**** PASSAGE PRÉSENTÉ
Au Portugal : la villa de l'Algarve

Situation : villa de 180 m² construite en 1995 sans permis sur un terrain agricole près de Faro.

Propriétaire : famille britannique ayant acheté en 2005 sans vérifier le statut.

Régularisation :

  • Demande déposée en 2015
  • Rapport d'ingénieur : 800 €
  • Taxe de régularisation : 350 €
  • Régularisation fiscale : 4 200 € (arriérés IMI)
  • Total : 5 350 €
  • Délai : 4 mois

La villa, estimée à 380 000 €, est désormais légale et vendable.

En France : l'extension non déclarée

Situation : extension de 25 m² réalisée en 2010 sans déclaration préalable.

Découverte : lors de la vente en 2023, le notaire constate l'écart entre le cadastre et la réalité.

Procédure :

  • Dépôt d'un permis de régularisation (la surface totale après travaux dépasse 150 m²)
  • Recours à un architecte obligatoire
  • Délai d'instruction : 2 mois
  • Permis accordé (extension conforme au PLU actuel)
  • Mise à jour cadastrale
  • Régularisation fiscale : 1 800 € (arriérés taxe foncière)

Coût total : 4 500 € (architecte + régularisation fiscale)

En France : le refus de régularisation

Situation : maison de 120 m² construite en 1998 sans permis en zone agricole (A).

Problème : le PLU classe toujours le terrain en zone A, inconstructible.

Issue : régularisation impossible. Le propriétaire a deux options :

  • Attendre une modification du PLU (rare et incertaine)
********
**** INFORMATIONS EXTRAITES
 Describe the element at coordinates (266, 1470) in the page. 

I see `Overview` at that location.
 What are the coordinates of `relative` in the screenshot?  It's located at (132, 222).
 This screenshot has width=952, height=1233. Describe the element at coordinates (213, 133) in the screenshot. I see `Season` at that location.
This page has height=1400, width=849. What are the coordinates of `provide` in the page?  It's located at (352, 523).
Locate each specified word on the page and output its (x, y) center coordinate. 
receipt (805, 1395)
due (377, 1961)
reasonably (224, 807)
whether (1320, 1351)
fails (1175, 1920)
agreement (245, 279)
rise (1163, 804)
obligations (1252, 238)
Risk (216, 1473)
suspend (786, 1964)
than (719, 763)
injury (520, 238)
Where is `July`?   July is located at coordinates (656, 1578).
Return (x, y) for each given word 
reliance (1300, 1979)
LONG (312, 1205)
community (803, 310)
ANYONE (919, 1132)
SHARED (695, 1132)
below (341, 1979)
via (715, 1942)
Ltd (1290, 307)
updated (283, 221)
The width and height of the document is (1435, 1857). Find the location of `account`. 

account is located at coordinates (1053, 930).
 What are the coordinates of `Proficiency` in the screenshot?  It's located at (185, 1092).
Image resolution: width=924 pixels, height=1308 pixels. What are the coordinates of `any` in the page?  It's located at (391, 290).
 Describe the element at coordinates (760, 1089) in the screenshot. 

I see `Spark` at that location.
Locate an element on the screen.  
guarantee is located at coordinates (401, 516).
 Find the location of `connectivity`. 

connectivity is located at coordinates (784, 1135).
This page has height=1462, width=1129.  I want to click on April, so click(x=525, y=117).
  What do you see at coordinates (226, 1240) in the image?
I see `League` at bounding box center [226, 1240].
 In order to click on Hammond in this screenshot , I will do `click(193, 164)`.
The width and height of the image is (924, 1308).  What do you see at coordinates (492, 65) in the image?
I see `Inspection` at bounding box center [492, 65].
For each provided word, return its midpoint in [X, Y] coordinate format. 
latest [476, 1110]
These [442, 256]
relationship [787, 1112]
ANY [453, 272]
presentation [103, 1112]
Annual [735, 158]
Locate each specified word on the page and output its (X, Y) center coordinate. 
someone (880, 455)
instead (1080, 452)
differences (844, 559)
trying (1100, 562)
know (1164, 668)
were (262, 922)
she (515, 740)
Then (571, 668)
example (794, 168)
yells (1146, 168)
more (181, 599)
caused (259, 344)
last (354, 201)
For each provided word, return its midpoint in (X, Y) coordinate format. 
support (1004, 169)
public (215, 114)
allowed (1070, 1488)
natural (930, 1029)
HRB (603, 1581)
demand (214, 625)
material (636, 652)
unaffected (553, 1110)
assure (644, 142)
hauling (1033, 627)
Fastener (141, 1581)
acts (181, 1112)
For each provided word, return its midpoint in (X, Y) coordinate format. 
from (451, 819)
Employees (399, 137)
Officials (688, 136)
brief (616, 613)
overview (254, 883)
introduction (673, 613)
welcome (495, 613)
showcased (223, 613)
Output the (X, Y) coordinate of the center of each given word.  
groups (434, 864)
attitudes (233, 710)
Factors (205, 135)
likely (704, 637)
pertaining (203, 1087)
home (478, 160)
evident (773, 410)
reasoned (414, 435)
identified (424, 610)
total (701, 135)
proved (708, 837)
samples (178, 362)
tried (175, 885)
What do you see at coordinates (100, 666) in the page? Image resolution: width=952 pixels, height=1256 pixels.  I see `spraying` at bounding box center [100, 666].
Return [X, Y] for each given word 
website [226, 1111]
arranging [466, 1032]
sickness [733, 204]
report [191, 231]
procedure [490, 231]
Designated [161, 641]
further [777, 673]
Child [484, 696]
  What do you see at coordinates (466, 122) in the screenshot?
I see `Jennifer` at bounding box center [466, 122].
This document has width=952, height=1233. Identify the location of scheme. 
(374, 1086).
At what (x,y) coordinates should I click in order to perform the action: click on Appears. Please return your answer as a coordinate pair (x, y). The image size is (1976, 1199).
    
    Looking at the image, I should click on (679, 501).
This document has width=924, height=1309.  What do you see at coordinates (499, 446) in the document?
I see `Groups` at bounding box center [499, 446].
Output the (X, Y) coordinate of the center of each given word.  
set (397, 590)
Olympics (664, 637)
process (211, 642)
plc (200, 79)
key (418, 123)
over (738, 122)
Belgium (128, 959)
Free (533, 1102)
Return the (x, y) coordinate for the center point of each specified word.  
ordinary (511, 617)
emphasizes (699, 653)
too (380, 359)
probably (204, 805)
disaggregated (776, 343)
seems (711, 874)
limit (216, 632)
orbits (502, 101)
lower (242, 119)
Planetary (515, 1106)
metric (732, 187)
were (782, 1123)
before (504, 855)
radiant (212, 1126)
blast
********
== TÂCHES DEMANDÉES ==
- A) Selon le passage présenté, combien de temps a duré la régularisation de la villa de l'Algarve ?
- B) Recopiez tel quel, s'il vous plaît, le listing depuis sa première ligne jusqu'à la ligne contenant « reasonably (224, 807) », celle-ci comprise.

== RÉPONSES ==
- A) 4 mois.

- B)
 Describe the element at coordinates (266, 1470) in the page. 

I see `Overview` at that location.
 What are the coordinates of `relative` in the screenshot?  It's located at (132, 222).
 This screenshot has width=952, height=1233. Describe the element at coordinates (213, 133) in the screenshot. I see `Season` at that location.
This page has height=1400, width=849. What are the coordinates of `provide` in the page?  It's located at (352, 523).
Locate each specified word on the page and output its (x, y) center coordinate. 
receipt (805, 1395)
due (377, 1961)
reasonably (224, 807)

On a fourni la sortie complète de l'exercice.